* **Supplied records**:
* begin *

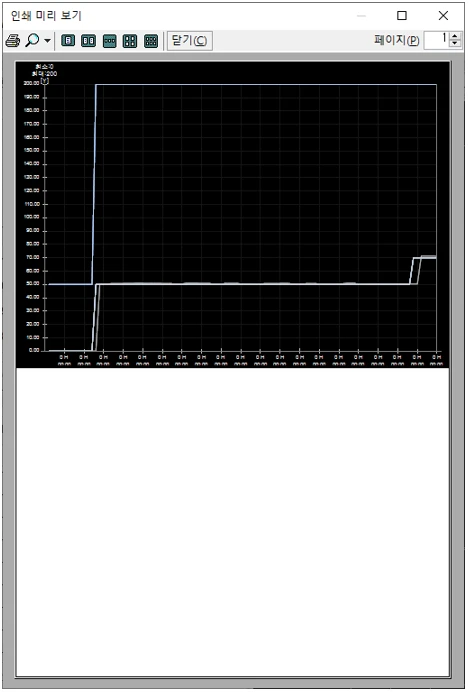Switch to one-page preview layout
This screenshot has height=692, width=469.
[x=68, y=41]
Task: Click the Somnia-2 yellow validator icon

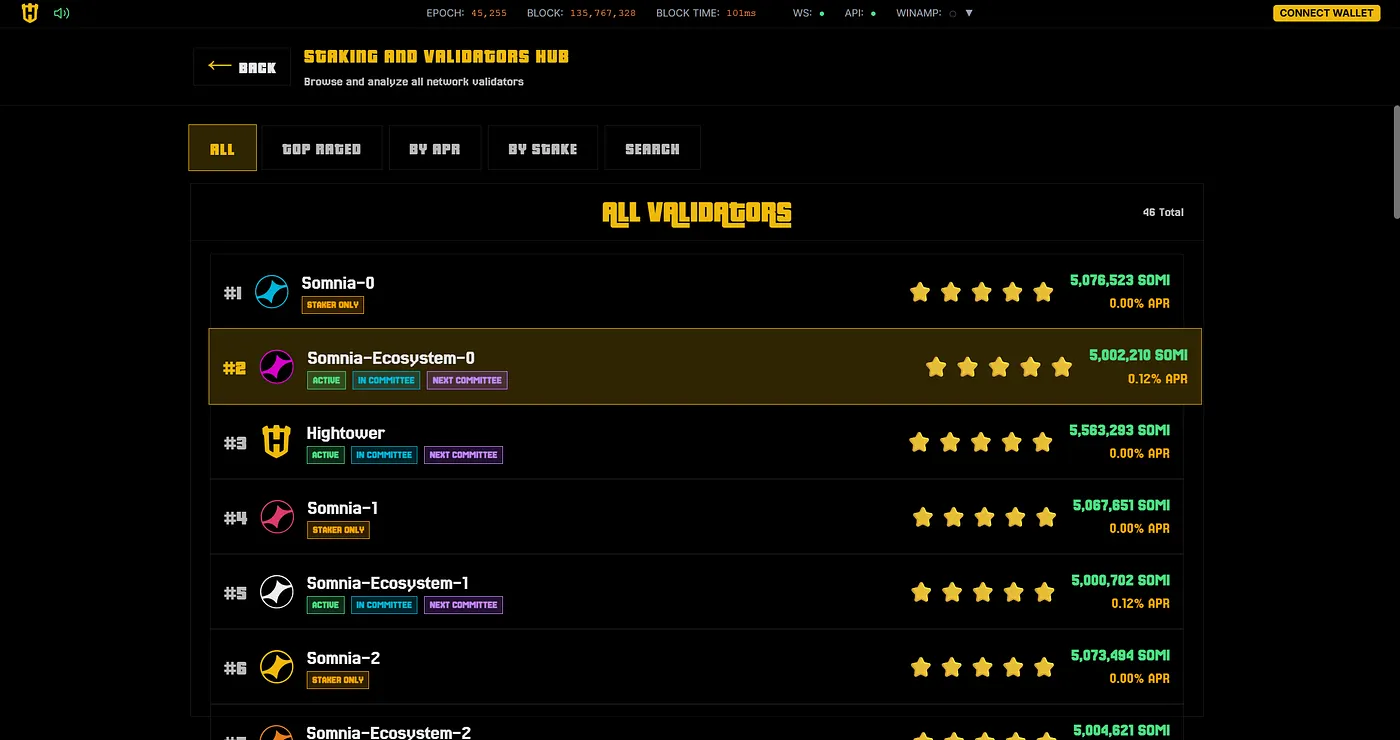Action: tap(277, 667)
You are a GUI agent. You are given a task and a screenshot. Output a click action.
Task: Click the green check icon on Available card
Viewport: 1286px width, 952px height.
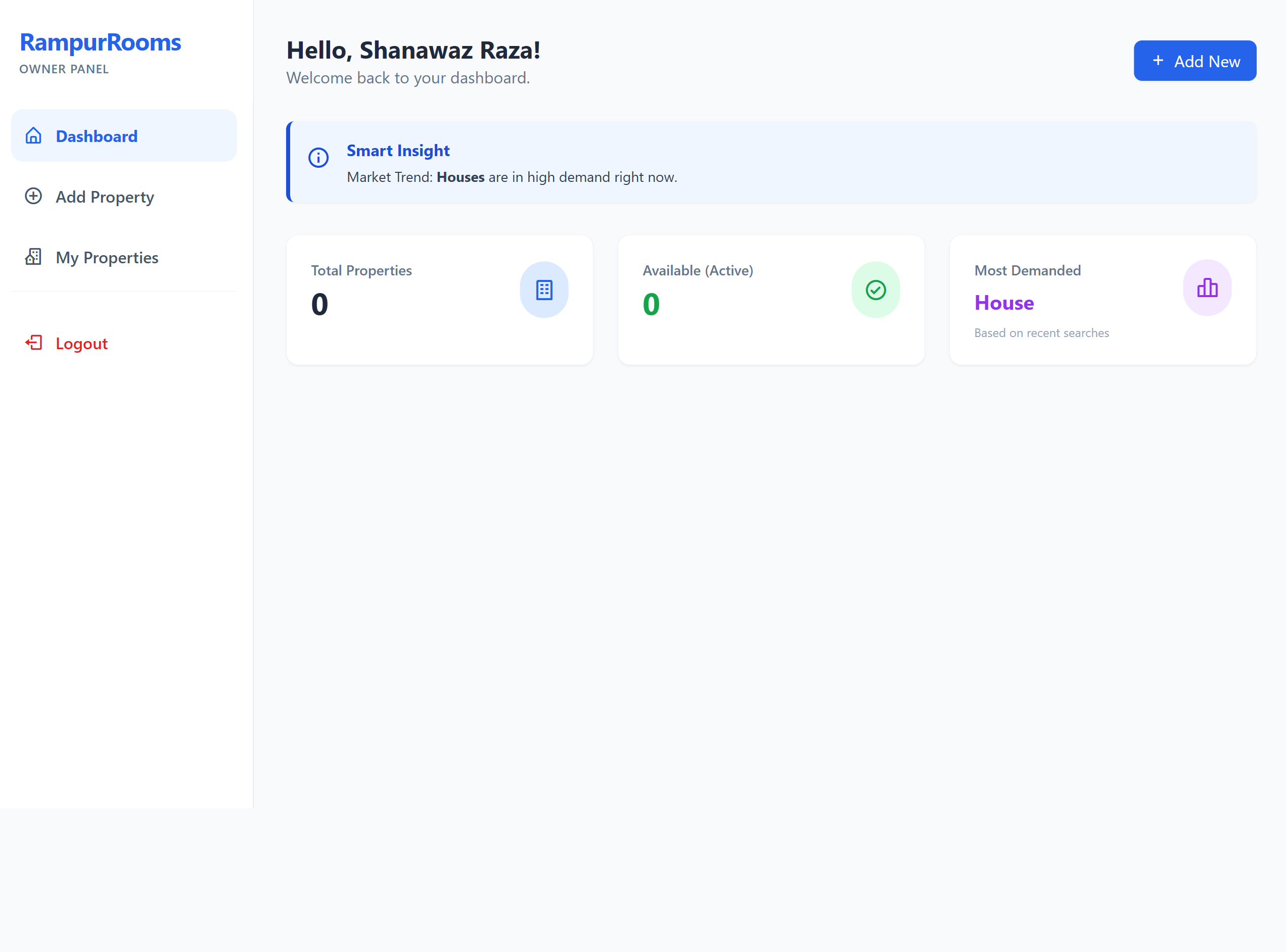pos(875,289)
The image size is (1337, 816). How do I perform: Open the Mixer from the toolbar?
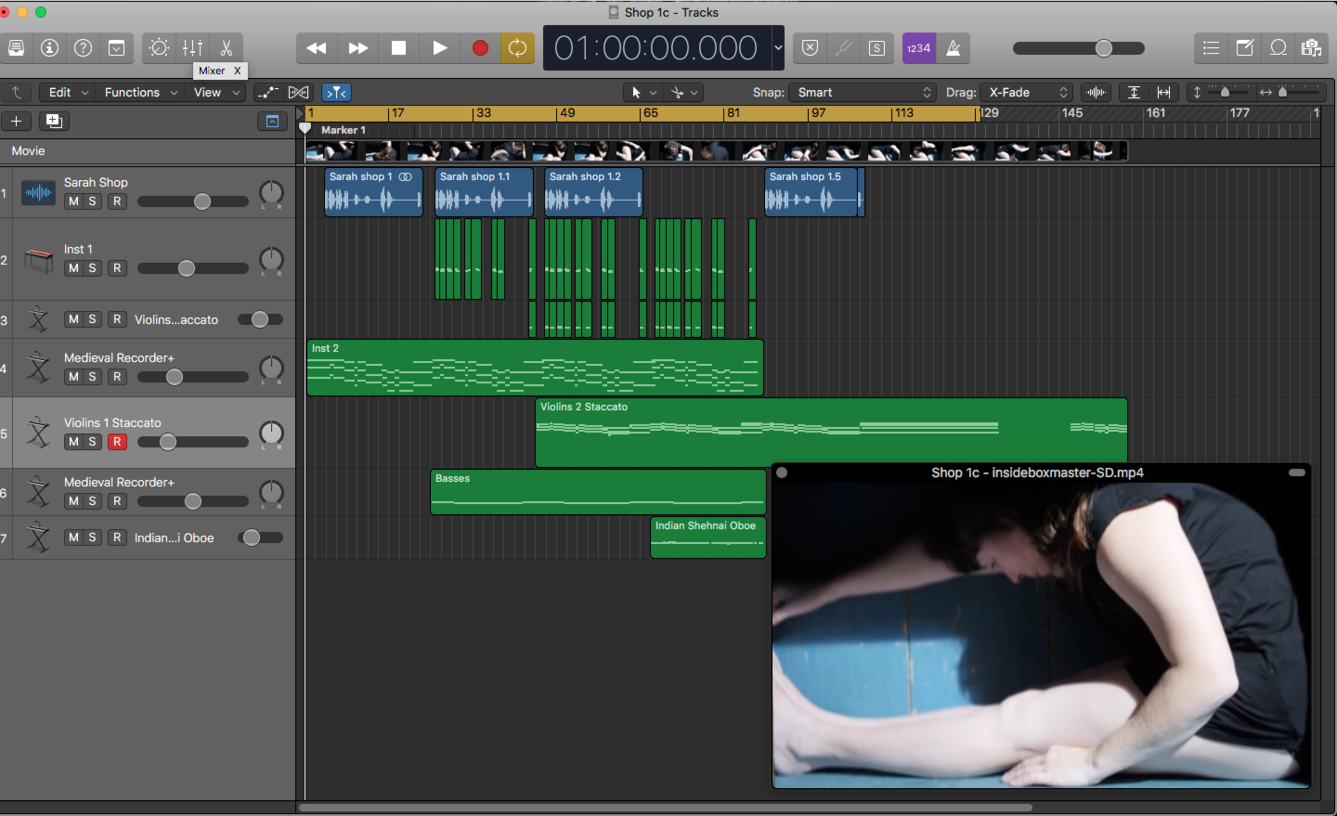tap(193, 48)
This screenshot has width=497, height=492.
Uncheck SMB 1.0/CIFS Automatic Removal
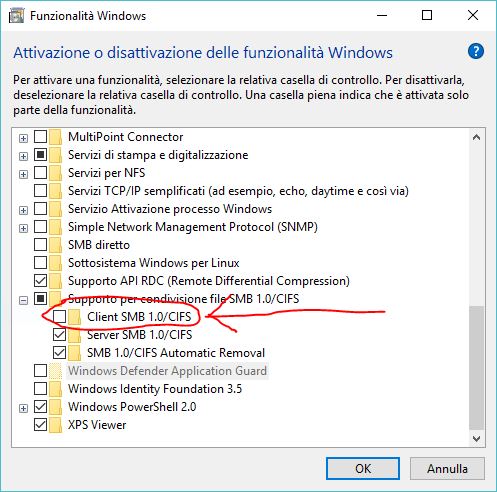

* end *

* **What the exercise asks**: Convert the records from the beginning through the line containing "pos(875,289)" into a JSON list of strings, one string per line, with blank lines skipped and the pictures left out.

* **Problem solution**:
[
  "Switch to one-page preview layout",
  "This screenshot has height=692, width=469.",
  "[x=68, y=41]",
  "Task: Click the Somnia-2 yellow validator icon",
  "Action: tap(277, 667)",
  "You are a GUI agent. You are given a task and a screenshot. Output a click action.",
  "Task: Click the green check icon on Available card",
  "Viewport: 1286px width, 952px height.",
  "pos(875,289)"
]